The insurer’s revenues rose 26 percent during the quarter, though saw an overall $1.4 billion loss.
In an Allstate Q1 revenue statement, the insurer reported that it saw a substantial 26 percent rise from its National General acquisition and premium gains.
This at the same time that the insurer dropped its life and annuity businesses leading to losses.
The insurance company experienced an overall $1.4 billion net loss as the Allstate Q1 revenue simultaneously took off. Comparatively, in the same quarter of 2020, it saw an overall $513 million net increase.
That said, its net income adjusted for excluding the subsidiary transactions was a much brighter $1.9 billion, which represents a 55 percent increase over the same quarter in 2020, which saw $1.2 billion.
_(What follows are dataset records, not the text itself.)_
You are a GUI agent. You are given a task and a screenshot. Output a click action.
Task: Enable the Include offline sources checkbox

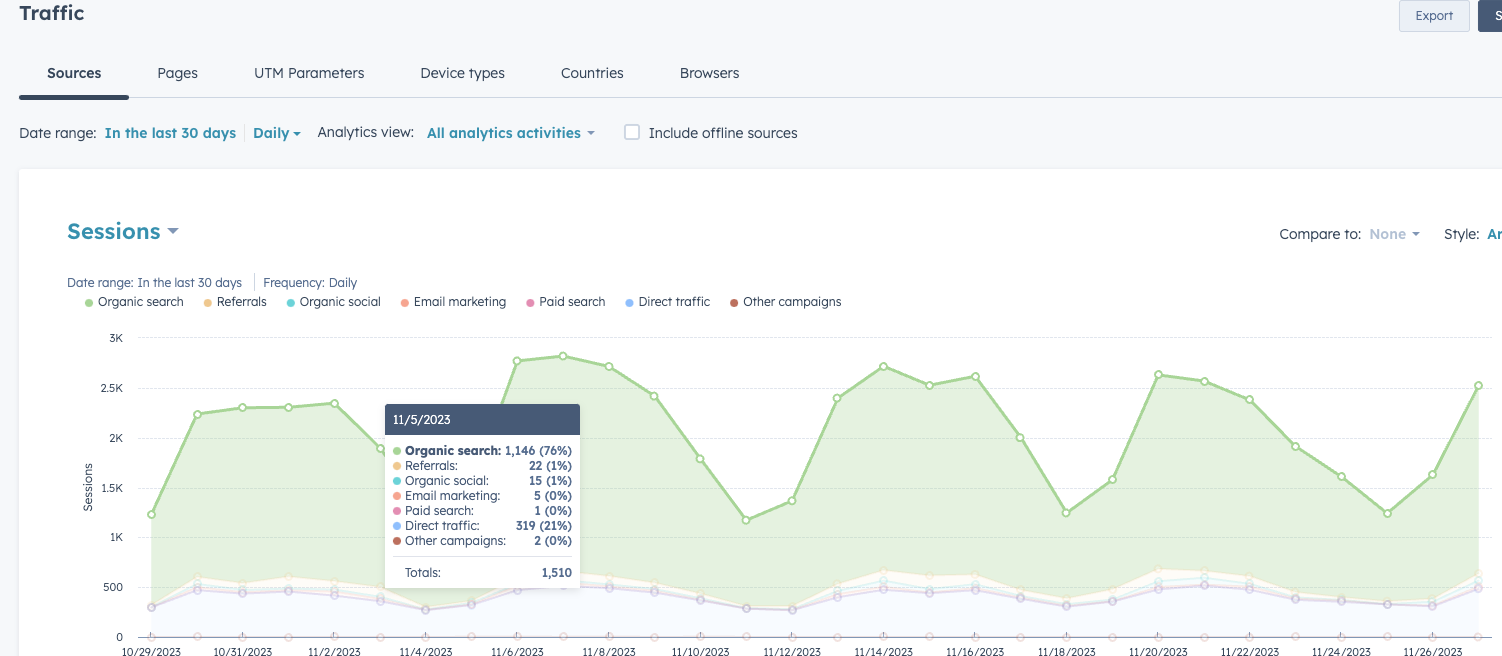[x=631, y=131]
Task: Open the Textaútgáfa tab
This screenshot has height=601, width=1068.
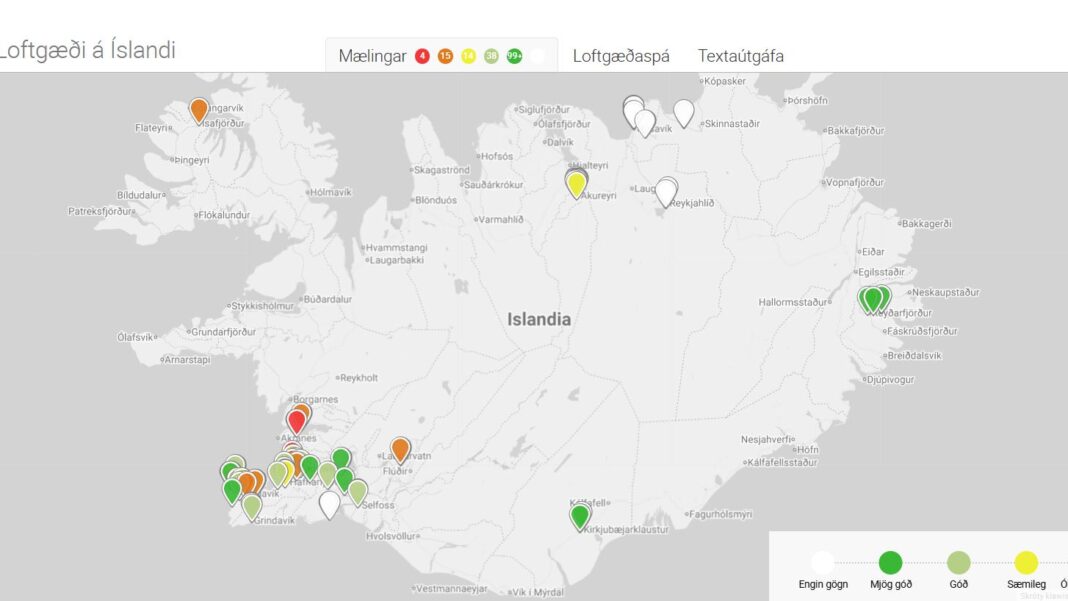Action: (740, 56)
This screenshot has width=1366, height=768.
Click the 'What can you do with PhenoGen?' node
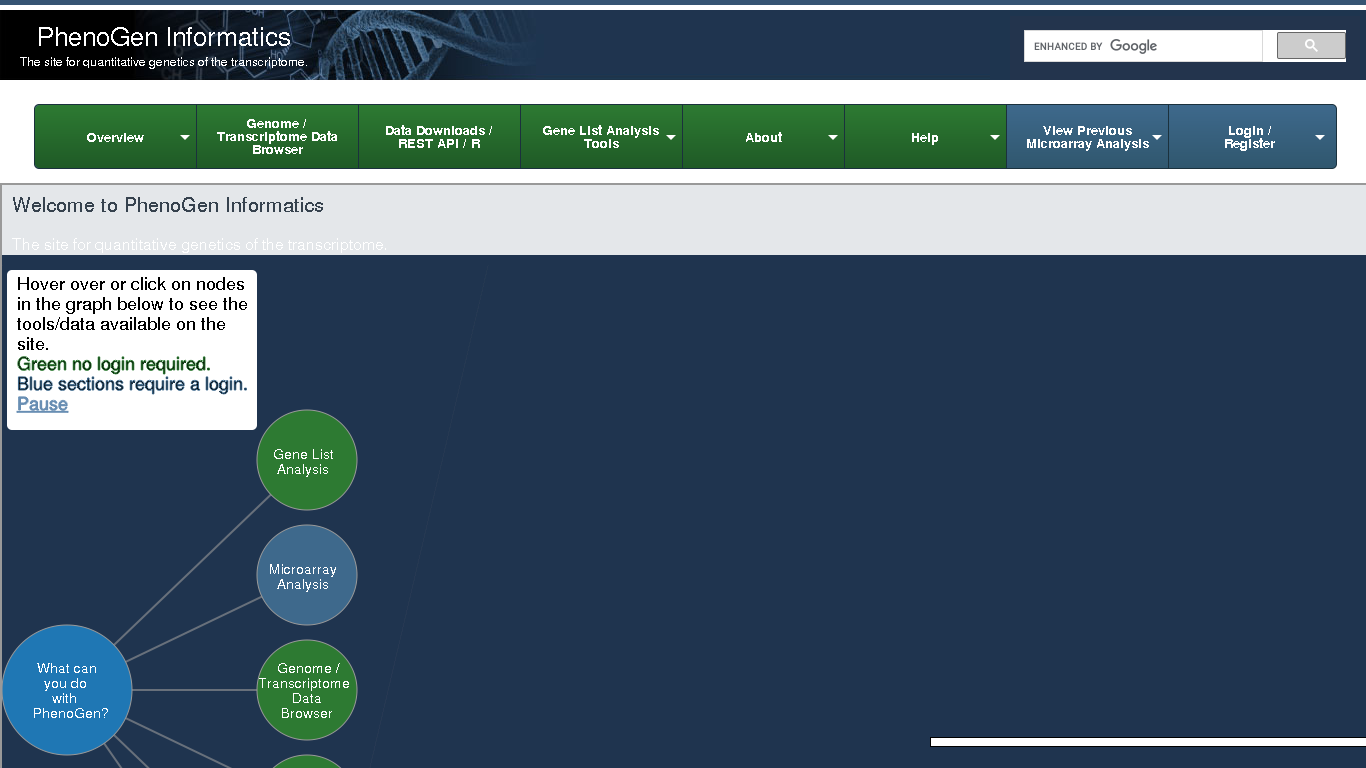[x=67, y=690]
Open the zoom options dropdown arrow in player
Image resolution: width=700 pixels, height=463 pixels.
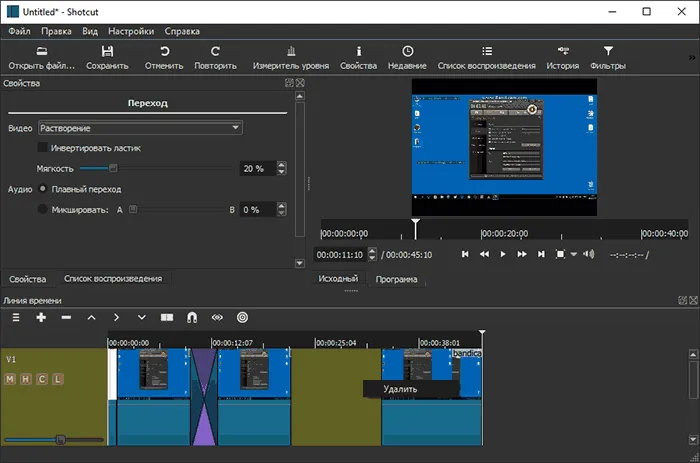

This was a reflection of a higher net investment income on top of a rise in underwriting income.
The Allstate Q1 revenue total came to $12.5 billion, up 26.2 percent compared to the same quarter in 2020.
This increase in revenues was mainly a reflection of the recent National General acquisition. That company was acquired in early January for $4 billion. Also contributing to the strong numbers was the boosted Protection Services premiums earnings and the net realized capital gains.
The outcomes were only strengthened by their net investment income, which came to $708 million, which was a massive $462 higher than the same figure from 2020.
“Our long-term approach to investing, reinsurance and building a digital insurer is creating shareholder value and positively impacted results this quarter,” said The Allstate Corp chair, president and CEO Tom Wilson.
Also announced with the Allstate Q1 revenue figures were the catastrophe losses for the quarter. They reached $1.67 billion, which was almost eight times higher than the same quarter last year. That said, those numbers were offset by subrogation and reinsurance recoveries totalling $1.08 billion. Overall, the brand net written premium saw a slight decline – mainly from lower average premiums due to approved rate reductions – but the new issued applications growth more than offset that decrease, occurring mainly in the direct channel. This was partially driven by an advertising boost.